Film Kingsman The Golden Circle -
Visually, is a candy-colored nightmare. Vaughn refuses to be subtle. The one-shot fight scene in the first film is replaced with more frantic, quick-cut action, but the choreography remains top-tier.
In an era of sanitized, committee-made sequels, The Golden Circle has the audacity to be weird. It gives us the "Statesman" whiskey tasting scene. It gives us a robotic dog. It gives us a finale set inside a retro diner where a robot dog fights a man in a Savile Row suit while Elton John plays the piano.
Upon release, earned mixed reviews. On Rotten Tomatoes, it sits significantly lower than its predecessor. Critics praised the cast (especially Pascal and Moore) but lambasted the 141-minute runtime and the tonal whiplash. film kingsman the golden circle
When Kingsman: The Secret Service exploded onto screens in 2014, it reintroduced the world to the swagger of the British spy genre—albeit with a hyper-violent, R-rated twist. Director Matthew Vaughn turned the tropes of Bond upside down, delivering a film that was as stylish as it was absurd. So, when the sequel, , arrived in 2017, the expectations were astronomical. Did it land the shot, or did it suffer the dreaded "sophomore slump"?

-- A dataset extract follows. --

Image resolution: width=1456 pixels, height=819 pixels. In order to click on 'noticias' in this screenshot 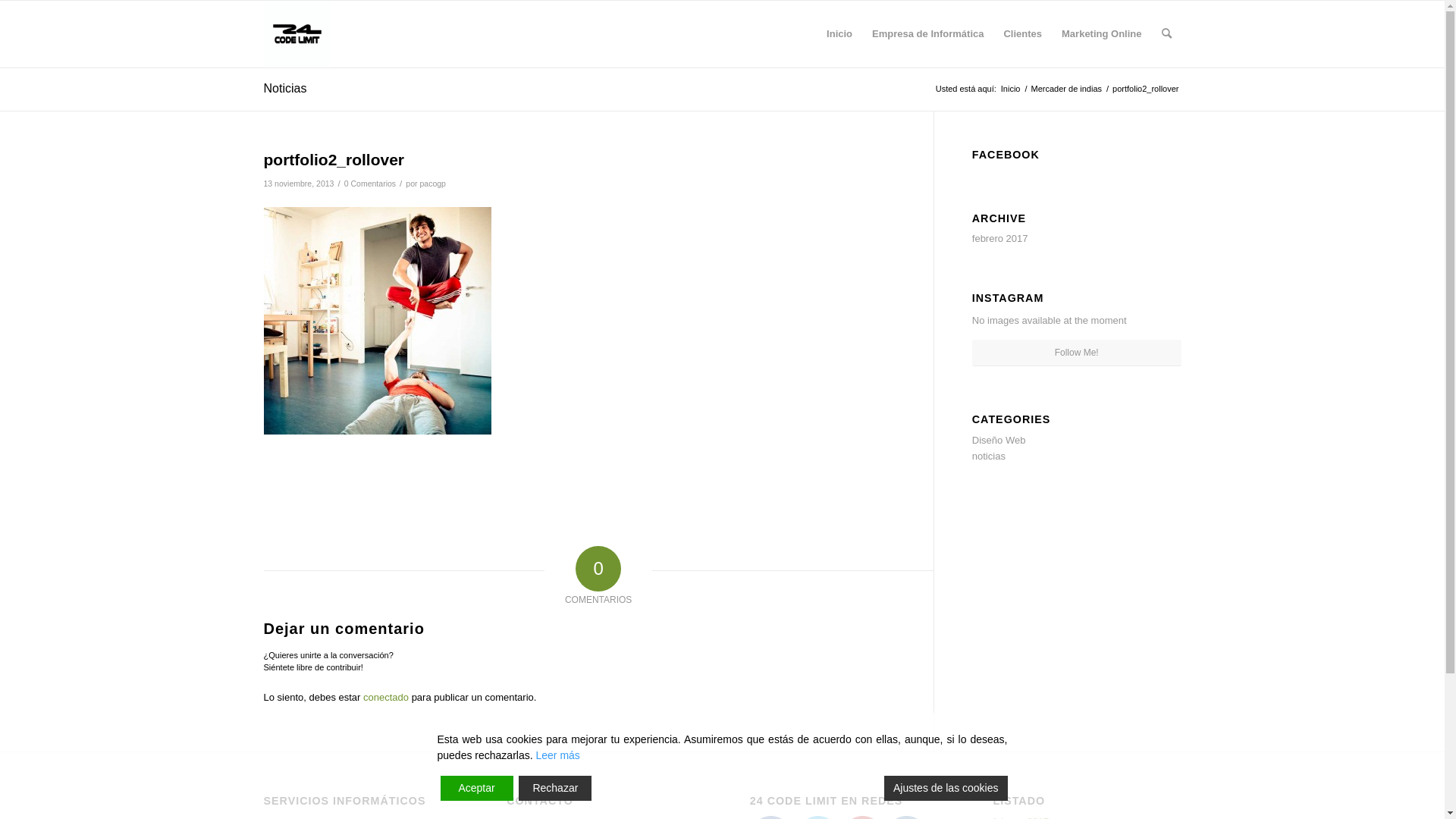, I will do `click(989, 455)`.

The film boasts an expanded ensemble of A-list talent, blending returning favorites with new American faces: Visually, is a candy-colored nightmare
Naturally, a sequel was inevitable. In 2017, the franchise returned with Kingsman: The Golden Circle . Bigger, bolder, and arguably even more absurd, the film expanded the universe across the Atlantic, introducing the American "Statesman" and doubling down on the things that made the first film a success.
While Kingsman uses a high-end tailor shop as a front, the Statesman operate out of a massive bourbon distillery. This "British vs. American" dynamic provides much of the film's humor, trading umbrellas for electrified lassos and gin for whiskey. A Villainous "American Sweetheart" In an era of sanitized, committee-made sequels, The
So, is Kingsman: The Golden Circle a bad movie? Parts of it are a mess. The runtime is bloated (2 hours and 21 minutes). The CGI is rubbery. And the resurrection of Harry Hart—complete with a "memory retrieval" involving butterfly exposure and a pint of ale—strains even the comic book logic of the universe.